Loops can happen at any time but in our grief, they often seem to come at night while we are trying to get to sleep or while we are trying to return to sleep if we wake during the night.
But again, no matter what they contain or when they happen, what I call loops are mostly out of control, repetitive thoughts or internal conversations we may not easily be able to stop from repeating.
What’s in a loop:
Loops can contain almost anything, but unfortunately, during our grief, things we feel strongly about from our past can and often do, disproportionately find their way into those loops. Those thoughts often seem to be about things that happened, were done or were said in the past. Especially, things we may regret or wish could have gone differently or things we wish we had said or not said or that our loved ones had said or not said, can become loops of thoughts that we replay time and time again.
Loops may contain what if’s, they may be one sided conversations we would like to have or wish we would have or could have had. Imaginary conversations with our loved ones or with people in our lives now can become loops as we try to resolve things that now may be outside of our control. Because of that, if we begin to loop them in our minds, the thoughts and conversations can repeat over and over without us being able to reach an end, or a conclusion, or a solution.
Loops can also contain negative or diminishing thoughts, comments or statements we repeat over and over. Things like “I hate my life, or “you don’t know how hard it is” or “this is all so overwhelming”, or “I’m not good enough or strong enough to…” or others, can become loops that are directly connected to the inertia in our grief that tends to build patterns that keep us from moving forward. They may also be connected to a loss of self-confidence that many people experience in their grief.
In our grief, especially since we are unable to change events in the past, we may sometimes find ourselves mentally “beating ourselves up” with blame. We may loop as we try to find some answers that will relieve, alter, or fix a situation in the past. There can also be a guilt and/or anxiety component to our loops in those cases.

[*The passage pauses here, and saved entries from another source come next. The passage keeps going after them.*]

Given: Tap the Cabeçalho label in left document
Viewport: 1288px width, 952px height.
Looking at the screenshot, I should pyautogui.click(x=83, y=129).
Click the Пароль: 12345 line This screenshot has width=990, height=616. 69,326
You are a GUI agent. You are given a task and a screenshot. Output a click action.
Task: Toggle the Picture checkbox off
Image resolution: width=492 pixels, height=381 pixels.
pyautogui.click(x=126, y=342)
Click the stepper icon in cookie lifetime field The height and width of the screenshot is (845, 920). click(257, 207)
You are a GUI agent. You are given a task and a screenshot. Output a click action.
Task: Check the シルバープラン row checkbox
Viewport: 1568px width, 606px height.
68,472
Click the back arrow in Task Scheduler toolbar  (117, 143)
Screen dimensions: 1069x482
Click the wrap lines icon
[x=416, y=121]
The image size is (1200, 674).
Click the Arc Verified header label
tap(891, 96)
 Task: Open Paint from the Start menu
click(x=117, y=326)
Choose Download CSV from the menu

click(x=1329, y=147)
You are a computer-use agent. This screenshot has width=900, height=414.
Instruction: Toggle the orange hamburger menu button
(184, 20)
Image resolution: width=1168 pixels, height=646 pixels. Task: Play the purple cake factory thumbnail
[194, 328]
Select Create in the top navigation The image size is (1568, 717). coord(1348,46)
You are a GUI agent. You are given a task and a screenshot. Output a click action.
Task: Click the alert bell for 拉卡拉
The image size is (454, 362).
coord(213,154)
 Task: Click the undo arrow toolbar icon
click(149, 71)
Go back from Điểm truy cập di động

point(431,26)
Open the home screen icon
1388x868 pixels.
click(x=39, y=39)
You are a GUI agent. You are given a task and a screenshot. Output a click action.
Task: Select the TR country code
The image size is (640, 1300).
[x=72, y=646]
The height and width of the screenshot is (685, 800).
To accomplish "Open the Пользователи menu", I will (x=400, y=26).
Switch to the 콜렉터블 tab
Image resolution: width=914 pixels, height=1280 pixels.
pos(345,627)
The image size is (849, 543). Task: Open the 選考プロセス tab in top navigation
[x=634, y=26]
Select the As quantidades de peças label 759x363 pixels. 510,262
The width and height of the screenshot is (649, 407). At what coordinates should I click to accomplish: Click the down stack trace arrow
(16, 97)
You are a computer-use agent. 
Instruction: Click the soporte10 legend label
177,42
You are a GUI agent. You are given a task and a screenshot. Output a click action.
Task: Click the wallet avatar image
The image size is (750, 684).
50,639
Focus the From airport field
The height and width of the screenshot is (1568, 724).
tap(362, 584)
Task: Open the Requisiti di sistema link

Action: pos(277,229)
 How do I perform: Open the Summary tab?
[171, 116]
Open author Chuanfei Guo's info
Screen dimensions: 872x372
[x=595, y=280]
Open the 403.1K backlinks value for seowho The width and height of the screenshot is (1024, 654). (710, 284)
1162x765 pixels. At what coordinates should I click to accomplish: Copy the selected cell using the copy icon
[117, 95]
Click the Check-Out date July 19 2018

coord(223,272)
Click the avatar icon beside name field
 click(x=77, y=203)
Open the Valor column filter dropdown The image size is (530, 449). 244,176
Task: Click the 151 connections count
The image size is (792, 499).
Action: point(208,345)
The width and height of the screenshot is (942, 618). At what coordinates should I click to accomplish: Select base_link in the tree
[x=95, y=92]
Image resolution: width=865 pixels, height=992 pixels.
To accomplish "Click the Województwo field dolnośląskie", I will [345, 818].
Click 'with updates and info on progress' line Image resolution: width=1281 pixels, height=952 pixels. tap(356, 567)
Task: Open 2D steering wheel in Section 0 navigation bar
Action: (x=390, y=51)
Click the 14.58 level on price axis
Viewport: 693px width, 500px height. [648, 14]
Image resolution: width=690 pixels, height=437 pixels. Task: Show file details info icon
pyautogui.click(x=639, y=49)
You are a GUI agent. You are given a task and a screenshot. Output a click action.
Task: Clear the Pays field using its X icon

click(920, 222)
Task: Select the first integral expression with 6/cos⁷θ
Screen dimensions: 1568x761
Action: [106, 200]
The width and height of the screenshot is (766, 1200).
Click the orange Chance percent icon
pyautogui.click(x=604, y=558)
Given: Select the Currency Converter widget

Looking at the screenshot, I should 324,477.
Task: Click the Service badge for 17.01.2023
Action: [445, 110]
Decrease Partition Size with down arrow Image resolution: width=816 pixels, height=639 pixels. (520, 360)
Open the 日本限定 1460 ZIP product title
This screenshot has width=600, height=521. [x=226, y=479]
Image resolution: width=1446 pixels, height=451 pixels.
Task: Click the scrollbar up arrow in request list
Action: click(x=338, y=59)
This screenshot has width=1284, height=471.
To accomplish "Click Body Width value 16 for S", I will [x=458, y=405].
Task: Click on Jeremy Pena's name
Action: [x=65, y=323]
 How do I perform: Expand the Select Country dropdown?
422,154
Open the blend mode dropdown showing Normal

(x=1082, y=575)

What we loop about in our minds may actually be trying to tell us something we need to know as well. If we are looping about something, there may be a message to ourselves hidden or not so hidden in the loops. But somehow, if we aren’t able to find it, resolve it, or accept it if we do identify it, we can continue to go around and around on the same loops until we do.
If we allow ourselves to repeat these types of thoughts and loop them many times a day, we can find ourselves becoming locked into their patterns. We can build “habits of grief” and then what the loops contain may seem to become a part of us. If we build habits that lock us down and keep us from changing, growing or moving forward, we may feel like we are stuck in the past and maybe even feel like its “Groundhog Day” every day.
It’s the resolution of what the loops contain, if we can find it, that contains the most healing.
Acceptance:
When what we loop is about something from the past, I believe that it is important for us, when we are ready to do so, to learn to develop ways to find acceptance of what the loops contain and what they are trying to tell us. As we can, it is important for us to learn to accept that if they are about the past, they are not changeable and when we are ready, for us to learn to let them go. We may be best served in the long run by learning to stop trying to resolve the unresolvable. It might not be as easy as maybe I make it sound!
Forgiveness:
In the end, for many of the things we loop about in our grief and grieving, we may well need to find and receive forgiveness! For the types of mental/emotional loops we are talking about and the thoughts within them, especially those connected to our past with our loved ones, it may help to learn to apologize, in our minds, to ourselves and/or to our loved ones, for what we perceive as our failings in the past. It may help to learn to believe that our loved ones can and will accept our apologies now. It may help to learn to accept their apologies and forgive them for things that they perhaps did or said that we can’t let go of. We may just need to say I’m sorry or let them say I’m sorry, forgive them and let it be.
Since we can’t change the way our loved ones were in the past, can we forgive those things and occasions where they weren’t as we wanted them to be if we are looping about them? Can we learn to accept that they were who they were and we can’t change it now but know that we do have the ability to forgive and not loop about unchangeable past actions or behaviors?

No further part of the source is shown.